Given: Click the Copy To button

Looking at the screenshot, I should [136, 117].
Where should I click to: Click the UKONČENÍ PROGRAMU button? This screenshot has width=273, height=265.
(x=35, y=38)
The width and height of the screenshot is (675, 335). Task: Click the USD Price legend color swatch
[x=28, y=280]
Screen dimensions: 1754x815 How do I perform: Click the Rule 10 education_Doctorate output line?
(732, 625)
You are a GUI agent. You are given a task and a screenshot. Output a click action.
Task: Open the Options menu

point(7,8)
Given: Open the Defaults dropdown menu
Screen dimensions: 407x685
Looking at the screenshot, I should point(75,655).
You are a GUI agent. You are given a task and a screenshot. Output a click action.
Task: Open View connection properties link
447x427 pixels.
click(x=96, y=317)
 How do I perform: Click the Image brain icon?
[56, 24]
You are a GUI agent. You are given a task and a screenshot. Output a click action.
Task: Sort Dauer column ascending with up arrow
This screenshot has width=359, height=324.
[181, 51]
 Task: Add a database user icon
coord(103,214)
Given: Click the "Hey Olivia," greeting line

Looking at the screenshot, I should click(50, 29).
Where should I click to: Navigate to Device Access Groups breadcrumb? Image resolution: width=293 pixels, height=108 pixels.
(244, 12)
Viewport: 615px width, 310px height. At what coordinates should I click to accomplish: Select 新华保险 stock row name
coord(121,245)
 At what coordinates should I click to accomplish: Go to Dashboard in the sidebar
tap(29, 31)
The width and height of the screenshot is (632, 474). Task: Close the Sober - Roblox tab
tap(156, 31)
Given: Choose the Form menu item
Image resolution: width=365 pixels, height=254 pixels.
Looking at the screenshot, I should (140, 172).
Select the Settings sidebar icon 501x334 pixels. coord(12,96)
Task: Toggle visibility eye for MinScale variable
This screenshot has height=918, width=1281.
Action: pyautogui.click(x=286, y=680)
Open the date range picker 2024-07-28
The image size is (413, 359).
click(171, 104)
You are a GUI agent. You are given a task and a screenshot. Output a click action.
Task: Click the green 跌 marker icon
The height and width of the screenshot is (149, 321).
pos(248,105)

THE TASK:
Please return the span of lines above that opens with the one containing "Task: Add a database user icon" and closes with the final line, both included, exactly as written and nothing more.

FINAL ANSWER:
 Task: Add a database user icon
coord(103,214)
Given: Click the "Hey Olivia," greeting line

Looking at the screenshot, I should click(50, 29).
Where should I click to: Navigate to Device Access Groups breadcrumb? Image resolution: width=293 pixels, height=108 pixels.
(244, 12)
Viewport: 615px width, 310px height. At what coordinates should I click to accomplish: Select 新华保险 stock row name
coord(121,245)
 At what coordinates should I click to accomplish: Go to Dashboard in the sidebar
tap(29, 31)
The width and height of the screenshot is (632, 474). Task: Close the Sober - Roblox tab
tap(156, 31)
Given: Choose the Form menu item
Image resolution: width=365 pixels, height=254 pixels.
Looking at the screenshot, I should (140, 172).
Select the Settings sidebar icon 501x334 pixels. coord(12,96)
Task: Toggle visibility eye for MinScale variable
This screenshot has height=918, width=1281.
Action: pyautogui.click(x=286, y=680)
Open the date range picker 2024-07-28
The image size is (413, 359).
click(171, 104)
You are a GUI agent. You are given a task and a screenshot. Output a click action.
Task: Click the green 跌 marker icon
The height and width of the screenshot is (149, 321).
pos(248,105)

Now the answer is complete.